=== What you are asked to do ===
The reply should consist of every entry, repeated exactly.

(Data excerpts)
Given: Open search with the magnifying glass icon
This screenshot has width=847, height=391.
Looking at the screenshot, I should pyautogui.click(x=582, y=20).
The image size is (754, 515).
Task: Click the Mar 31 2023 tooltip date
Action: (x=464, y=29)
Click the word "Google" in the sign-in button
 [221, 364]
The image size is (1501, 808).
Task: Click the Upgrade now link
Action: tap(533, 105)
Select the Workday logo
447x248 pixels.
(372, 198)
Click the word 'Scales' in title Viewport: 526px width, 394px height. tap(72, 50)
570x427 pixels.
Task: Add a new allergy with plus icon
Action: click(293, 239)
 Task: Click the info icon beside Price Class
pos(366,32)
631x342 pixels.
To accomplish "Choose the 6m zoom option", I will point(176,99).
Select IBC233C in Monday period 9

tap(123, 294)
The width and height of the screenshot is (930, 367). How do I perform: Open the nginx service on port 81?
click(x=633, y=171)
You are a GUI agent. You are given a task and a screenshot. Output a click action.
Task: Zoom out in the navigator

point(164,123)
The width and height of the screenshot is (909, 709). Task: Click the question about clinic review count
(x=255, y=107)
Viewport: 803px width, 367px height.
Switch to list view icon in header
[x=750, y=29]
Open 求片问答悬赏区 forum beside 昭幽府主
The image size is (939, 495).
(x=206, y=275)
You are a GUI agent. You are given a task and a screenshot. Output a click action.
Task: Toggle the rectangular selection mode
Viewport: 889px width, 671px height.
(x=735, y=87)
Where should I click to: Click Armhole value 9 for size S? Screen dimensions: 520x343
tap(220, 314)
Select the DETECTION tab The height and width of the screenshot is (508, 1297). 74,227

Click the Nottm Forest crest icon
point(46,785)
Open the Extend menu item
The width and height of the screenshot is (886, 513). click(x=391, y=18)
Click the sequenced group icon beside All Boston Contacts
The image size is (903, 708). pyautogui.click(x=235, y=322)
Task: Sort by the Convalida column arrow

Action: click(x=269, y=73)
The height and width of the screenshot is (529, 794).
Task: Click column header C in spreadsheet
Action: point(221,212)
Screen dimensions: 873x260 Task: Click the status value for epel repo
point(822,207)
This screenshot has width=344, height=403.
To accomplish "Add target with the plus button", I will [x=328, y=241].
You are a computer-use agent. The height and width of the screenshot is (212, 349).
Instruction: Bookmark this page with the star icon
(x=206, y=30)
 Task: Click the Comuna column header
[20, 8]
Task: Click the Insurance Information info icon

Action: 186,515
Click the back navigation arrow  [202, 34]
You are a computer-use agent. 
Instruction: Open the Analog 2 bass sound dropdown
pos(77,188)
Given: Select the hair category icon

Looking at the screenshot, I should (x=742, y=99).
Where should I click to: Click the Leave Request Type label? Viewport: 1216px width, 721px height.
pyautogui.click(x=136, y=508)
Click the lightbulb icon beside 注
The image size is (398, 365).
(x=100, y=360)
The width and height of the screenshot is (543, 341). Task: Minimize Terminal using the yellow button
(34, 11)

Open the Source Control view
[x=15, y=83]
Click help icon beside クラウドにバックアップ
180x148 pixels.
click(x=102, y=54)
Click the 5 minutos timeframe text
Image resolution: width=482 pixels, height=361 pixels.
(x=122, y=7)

=== Expected answer ===
Given: Open search with the magnifying glass icon
This screenshot has width=847, height=391.
Looking at the screenshot, I should pyautogui.click(x=582, y=20).
The image size is (754, 515).
Task: Click the Mar 31 2023 tooltip date
Action: (x=464, y=29)
Click the word "Google" in the sign-in button
 [221, 364]
The image size is (1501, 808).
Task: Click the Upgrade now link
Action: tap(533, 105)
Select the Workday logo
447x248 pixels.
(372, 198)
Click the word 'Scales' in title Viewport: 526px width, 394px height. tap(72, 50)
570x427 pixels.
Task: Add a new allergy with plus icon
Action: click(293, 239)
 Task: Click the info icon beside Price Class
pos(366,32)
631x342 pixels.
To accomplish "Choose the 6m zoom option", I will point(176,99).
Select IBC233C in Monday period 9

tap(123, 294)
The width and height of the screenshot is (930, 367). How do I perform: Open the nginx service on port 81?
click(x=633, y=171)
You are a GUI agent. You are given a task and a screenshot. Output a click action.
Task: Zoom out in the navigator

point(164,123)
The width and height of the screenshot is (909, 709). Task: Click the question about clinic review count
(x=255, y=107)
Viewport: 803px width, 367px height.
Switch to list view icon in header
[x=750, y=29]
Open 求片问答悬赏区 forum beside 昭幽府主
The image size is (939, 495).
(x=206, y=275)
You are a GUI agent. You are given a task and a screenshot. Output a click action.
Task: Toggle the rectangular selection mode
Viewport: 889px width, 671px height.
(x=735, y=87)
Where should I click to: Click Armhole value 9 for size S? Screen dimensions: 520x343
tap(220, 314)
Select the DETECTION tab The height and width of the screenshot is (508, 1297). 74,227

Click the Nottm Forest crest icon
point(46,785)
Open the Extend menu item
The width and height of the screenshot is (886, 513). click(x=391, y=18)
Click the sequenced group icon beside All Boston Contacts
The image size is (903, 708). pyautogui.click(x=235, y=322)
Task: Sort by the Convalida column arrow

Action: click(x=269, y=73)
The height and width of the screenshot is (529, 794).
Task: Click column header C in spreadsheet
Action: point(221,212)
Screen dimensions: 873x260 Task: Click the status value for epel repo
point(822,207)
This screenshot has width=344, height=403.
To accomplish "Add target with the plus button", I will [x=328, y=241].
You are a computer-use agent. The height and width of the screenshot is (212, 349).
Instruction: Bookmark this page with the star icon
(x=206, y=30)
 Task: Click the Comuna column header
[20, 8]
Task: Click the Insurance Information info icon

Action: 186,515
Click the back navigation arrow  [202, 34]
You are a computer-use agent. 
Instruction: Open the Analog 2 bass sound dropdown
pos(77,188)
Given: Select the hair category icon

Looking at the screenshot, I should (x=742, y=99).
Where should I click to: Click the Leave Request Type label? Viewport: 1216px width, 721px height.
pyautogui.click(x=136, y=508)
Click the lightbulb icon beside 注
The image size is (398, 365).
(x=100, y=360)
The width and height of the screenshot is (543, 341). Task: Minimize Terminal using the yellow button
(34, 11)

Open the Source Control view
[x=15, y=83]
Click help icon beside クラウドにバックアップ
180x148 pixels.
click(x=102, y=54)
Click the 5 minutos timeframe text
Image resolution: width=482 pixels, height=361 pixels.
(x=122, y=7)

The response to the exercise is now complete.